Maristella
Voglio essere seppellita nella terra. Nessun simbolo, né di pietra né di ferro. Solo date e nome, se obbligatori per legge. Non voglio cerimonie religiose né di alcun genere, non voglio assoluzioni postume. Ognuno mi saluti come vuole e mi lasci al mio riposo. Desidero che nessuno torni più sul mio rettangolo di terra, nessuno torni a ricordarmi là, dove andrò in disfacimento.
Niente fiori di serra, ma solo di campo. E se possibile gradirei un arbusto di rosa selvatica piantato ai miei piedi.
Questo è tutto. Non mi sembra di dover aggiungere altro.
Per le scuse è tardi, per i saluti è presto. Non so e non voglio sapere quante altre mattine ancora mi sveglierò e vedrò il sole arrampicarsi sulla collina.
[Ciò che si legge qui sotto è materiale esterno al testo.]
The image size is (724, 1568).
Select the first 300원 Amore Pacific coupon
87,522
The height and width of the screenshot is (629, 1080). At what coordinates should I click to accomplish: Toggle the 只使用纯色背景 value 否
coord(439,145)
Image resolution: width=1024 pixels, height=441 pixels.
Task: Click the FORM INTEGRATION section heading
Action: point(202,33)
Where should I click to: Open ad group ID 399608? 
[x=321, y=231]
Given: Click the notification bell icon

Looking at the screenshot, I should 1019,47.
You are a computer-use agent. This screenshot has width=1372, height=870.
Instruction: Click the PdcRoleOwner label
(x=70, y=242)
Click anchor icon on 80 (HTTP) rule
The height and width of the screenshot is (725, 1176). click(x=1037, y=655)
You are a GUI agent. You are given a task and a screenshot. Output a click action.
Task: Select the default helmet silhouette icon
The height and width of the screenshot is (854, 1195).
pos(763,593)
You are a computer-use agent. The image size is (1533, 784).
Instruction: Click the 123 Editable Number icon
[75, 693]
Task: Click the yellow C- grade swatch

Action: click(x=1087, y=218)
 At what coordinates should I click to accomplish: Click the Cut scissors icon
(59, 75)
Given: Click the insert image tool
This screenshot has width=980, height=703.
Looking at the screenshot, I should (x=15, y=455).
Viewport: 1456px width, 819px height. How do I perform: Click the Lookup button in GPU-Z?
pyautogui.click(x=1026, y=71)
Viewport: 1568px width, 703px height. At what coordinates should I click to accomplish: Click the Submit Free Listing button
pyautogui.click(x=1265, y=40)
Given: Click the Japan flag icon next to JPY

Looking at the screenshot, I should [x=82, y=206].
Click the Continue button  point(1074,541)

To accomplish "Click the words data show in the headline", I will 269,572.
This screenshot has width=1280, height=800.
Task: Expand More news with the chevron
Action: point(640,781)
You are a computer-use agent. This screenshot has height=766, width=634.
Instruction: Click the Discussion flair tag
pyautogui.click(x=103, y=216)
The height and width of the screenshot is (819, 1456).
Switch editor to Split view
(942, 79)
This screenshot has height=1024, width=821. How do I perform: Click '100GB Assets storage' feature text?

Ogni attimo è unico e irripetibile e tutti vorrei viverli come tali per il tempo che ancora mi resta.
Vorrei sentire il mio cuore zampillare di emozioni fino al suo ultimo battito.
Ps: Mettetemi la gonna di seta indiana che troverete appesa nell’armadio in fondo a destra insieme alla cintura e ai sandali di corda: vorrei poter correre, se sarà possibile, senza impedimenti.
Trovarono il biglietto nel comodino di Maristella la mattina che morì, insieme a tanti petali di fiori e foglie secchi. I figli lo lessero ai nipoti.
Eseguirono a puntino i suoi desideri, che sembravano ordini.
Fu un funerale bellissimo. Ognuno la salutò a suo modo, ma nel rispetto delle clausole: niente fiori comprati, niente offici e sermoni, niente orpelli funerari.
Quando venne adagiata nella terra fresca e ritrovò l’odore dimenticato, la cassa di castagno ebbe un fremito come di germoglio.
Arrivò lui, il giardiniere. Piantò un tralcio di rosa canina con due chicchi di grano nello zeppo spaccato, la spinta alla vita.
Fece appena in tempo prima che scendesse la notte.
Maristella, rimasta sola, sognò di addormentarsi. E si trovò a correre come quando era bambina lungo il bordo del cielo.